Builds migt not be reproducible during multi-threaded compilations

Hello all,
I ran into an issue the other day while trying to build OpenWRT on a new machine. All of my builds are running with -j20. My build failed midway through for unrelated reasons, and then I tried to continue building from where I was and I ended up with this error:

Package libfreetype is missing dependencies for the following libraries:
libharfbuzz.so.0

I have been building OpenWRT with this configuration on different machines for the longest time with no issue. Then I tried to build it on a brand new 20 something core AMD machine, and started running into all sorts of issues like these. This makes me concerned that there may be a good subset of packages out there that build differently depending on what was built before it when the packages have no dependency relationships and questions how reproducible a build is especially when it is multi-threaded. I recognize that not every package has a reproducible binary output, but the differences there are most likely benign (i.e. build timestamps, etc...). The difference here seems to really affect the behavior of the package.

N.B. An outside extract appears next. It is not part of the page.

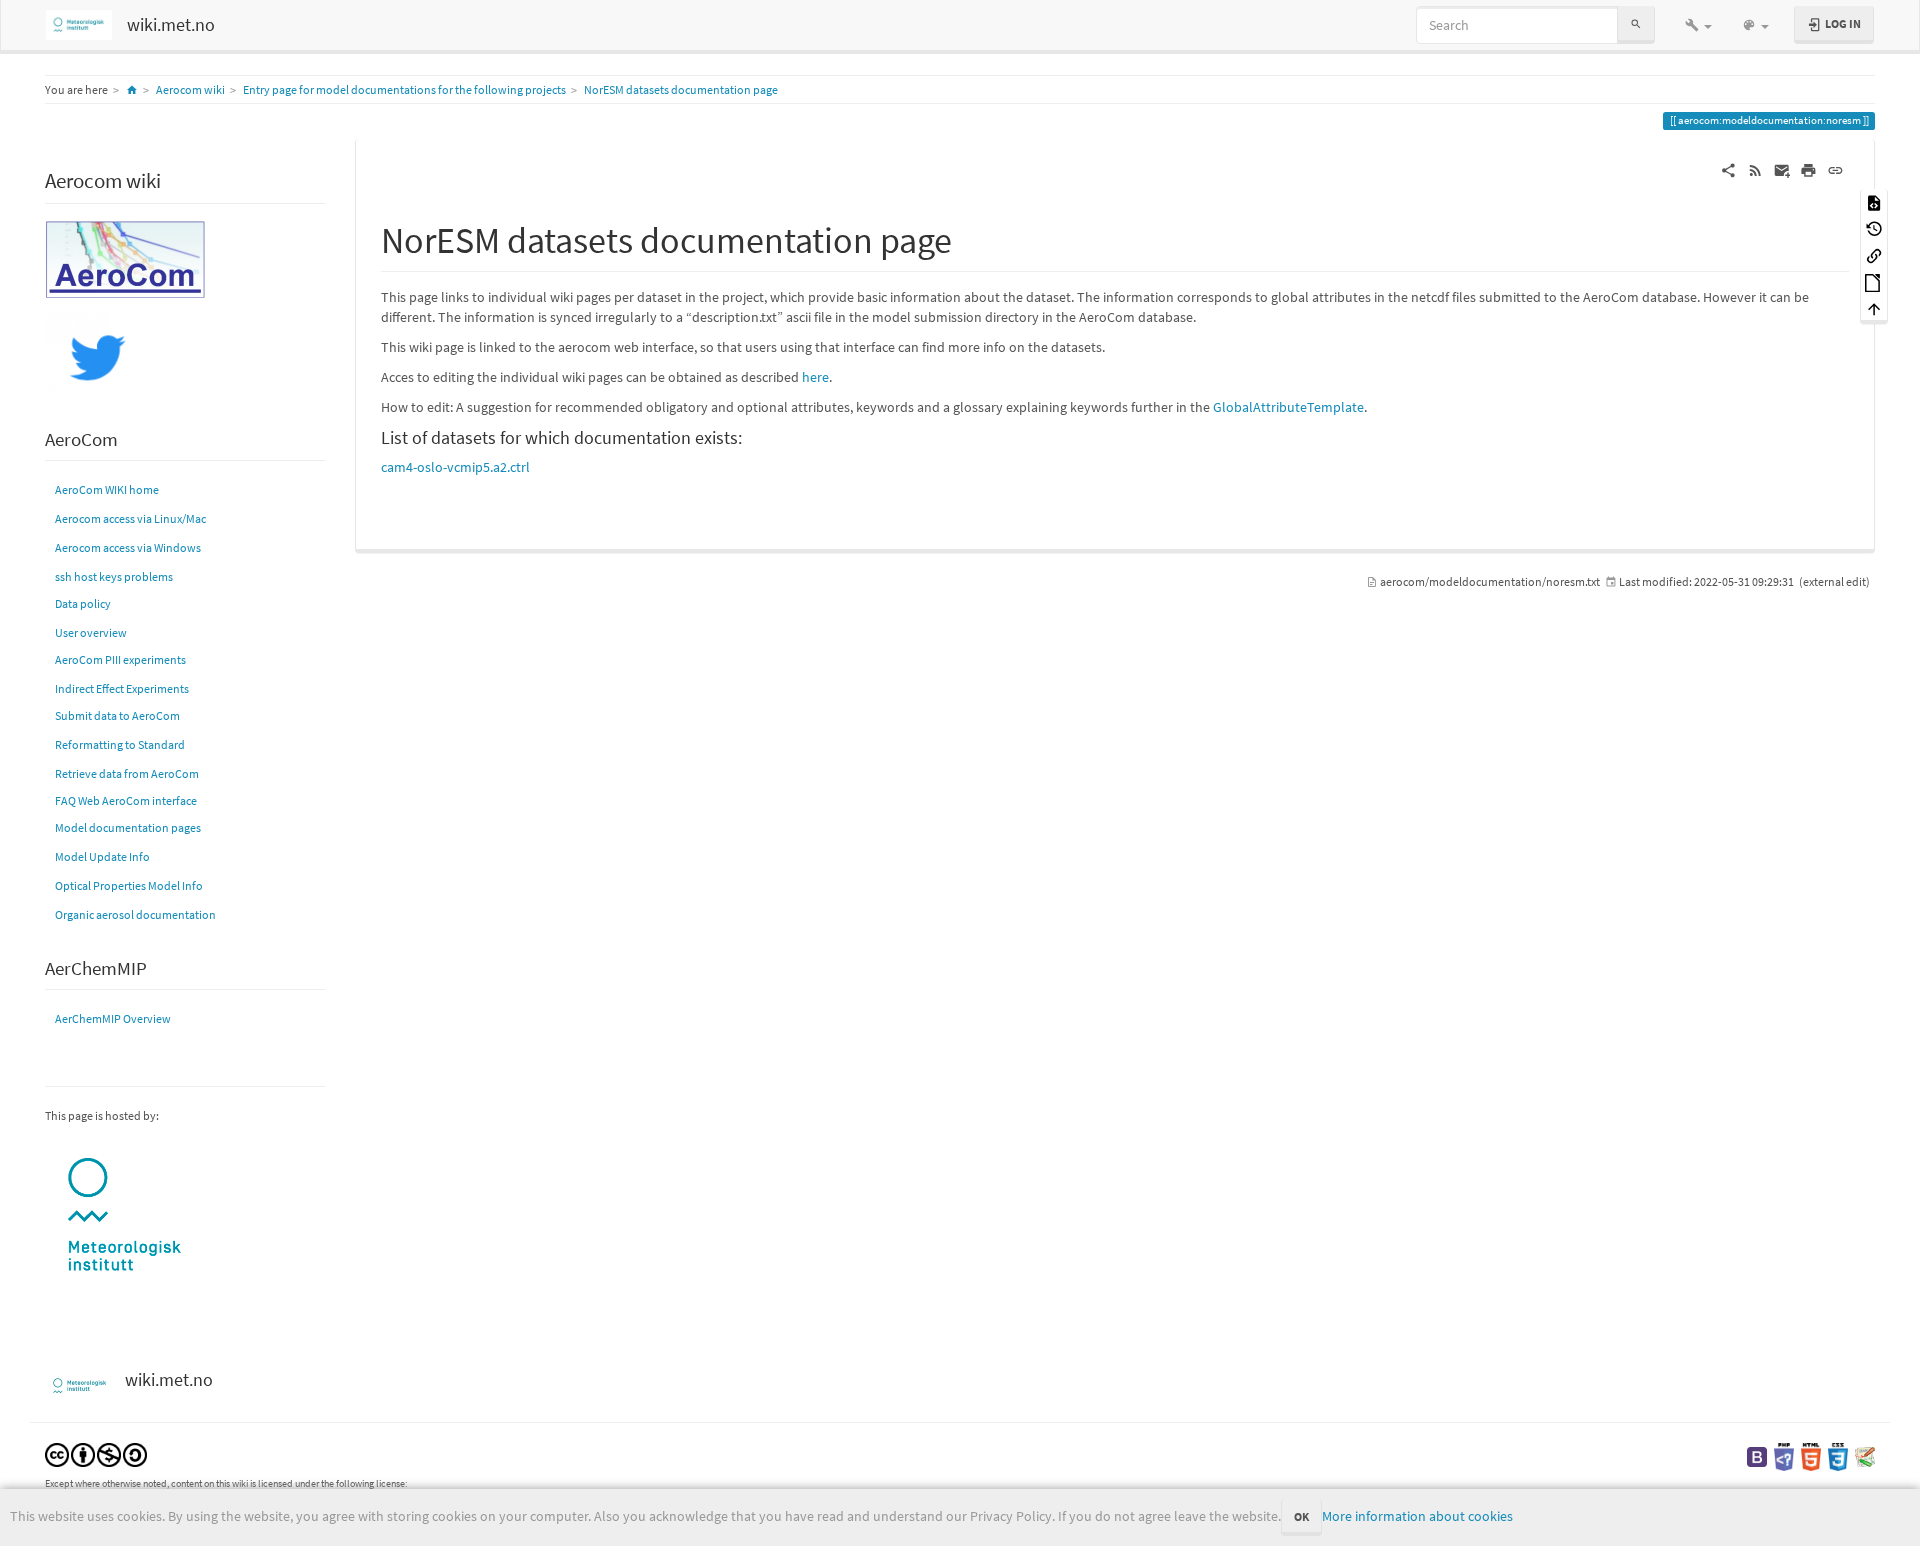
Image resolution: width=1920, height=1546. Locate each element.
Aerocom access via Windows (128, 547)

I would like to hypothesize a solution: make the staging_dir be specific to each package Makefile, and only include files that show up in the PKG_BUILD_DEPENDS variables of said package. On Linux this could easily be achieved with the overlay filesystem.

I could be wrong, but I think this is more a matter of "make doesn't handle errors during parallel builds very gracefully", not

that there may be a good subset of packages out there that build differently depending on what was built before it when the packages have no dependency relationships

I've rebuilt OpenWrt multi-threaded quite a few times, and often times the easiest way to keep re-start building after a make error is to start building again from scratch (e.g., run make distclean). Sometimes, if you run

make <FLAGS> download
make <FLAGS> check
make <FLAGS> prepare
make <FLAGS> 

then make can recover from these errors, but it is hit-and-miss.

I think the problem is that when one make run errors out, any other packages that make is currently building in parallel sort of just get dropped half-finished. This tends to make make think that these packages have been built already and make doesnt re-make them, even though they were not fully compiled.

If you can figure out which packages were only half made, removing their build directories and re-running make usually makes things work right again.

Side note: on a few occasions, I was building (multi-threaded), had a make error, tweaked the configuration, ran make {download,check,prepare,}, and produced a firmware image. I then then restarted from scratch (re-cloning the openwrt github repo and used the tweaked working configuration right from the start) and built a 2nd firmware image with an error-free make run. I compared the images and the 2 images were identical.

This seemingly confirms that multi-threaded builds can (some of the time at least) be reproducible.

I think what I am trying to get at is that usually the builds will be reproducible, but not always.

For example, on a -j3 build, with four packages, the following is likely to happen:

Thread 1   | Thread 2  | Thread 3
Package A  | Package B | Package C
Package D  |           |

In this example, Package D is built after all the other packages.
But, if by some miracle, one of those threads was to slow down a little bit (you started watching a movie or the draft from the window sped up one of the cpu cores a few cycles), Package C might get finished before Package A, so the scheduling would then look like this:

Thread 1   | Thread 2  | Thread 3
Package A  | Package B | Package C
           |           | Package D

The difference here is that Package D gets built before Package A, and if you replace Package D with harfbuzz and Package A with freetype, then you get the error that I described in the first post.

(This is a simplification, add a bunch more packages and this becomes a real problem).

There is nothing here the guarantees behavior A, which is the definition of a race condition. In a normal build, it is unlikely for freetype to be built after harfbuzz because they just happen to be ordered 50 packages apart, but in an extreme case there is nothing preventing that from happening.

Well, looks like bug/omission in the package definitions.
Buildbot (which builds all packages) runs into similar problems every now and then. Too eager configure scripts find unwanted/unnecessary capabilities from already built libraries.

The proper solution wouldnto either

  • declare dependency for harfbuzz in freetype, so that harfbuzz will always be built first, or
  • patch the freetype configure script to ignore harfbuzz capabilities even if found.

I don't think applying the proper solution to every package is feasible? It's so easy to slip up because it's so hard to notice, especially when using a competent build system. If I thought it was just the one package then that's an easy fix, but how many packages are there with bugs like these?

Well, the dependencies are meant to handle the build order. There is no simple solution.

Think also that as packages get version bumps, new versions may bring new features that may introduce new optional usage of functions from libraries. So, new errors surface regularly, and need to be evaluated and patched. (Is the new dependency really needed for the new/changed features, or can it be patched away from the configure script?)

So going back to the solution I proposed in the original question, such a mechanism would be a helper system. In the same way the "Package x is missing dependencies for the following libraries" system works. It would also tend towards "more correct" Makefiles because while that system checks the validity of the DEPENDS variable, this one would test the PKG_BUILD_DEPENDS variable.

The gist of it simply is, makefiles and dependency resolution are hard. The only way is to fix issues are they turn up (and the likeliness of them occurring varies widely with concurrency).